Work order — Look through the material below and copy exactly the lines from the line with "You are a computer-use" to the line with "Instruction: Open the", those two lines included.

Entries supplied —
_ _ _ _ _ _ _

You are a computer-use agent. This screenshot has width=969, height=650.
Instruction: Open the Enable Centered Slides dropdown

_ _ _ _ _ _ _

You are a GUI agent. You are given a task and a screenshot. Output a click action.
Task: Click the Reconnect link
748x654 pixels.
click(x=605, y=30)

_ _ _ _ _ _ _

Response area —
You are a computer-use agent. This screenshot has width=969, height=650.
Instruction: Open the Enable Centered Slides dropdown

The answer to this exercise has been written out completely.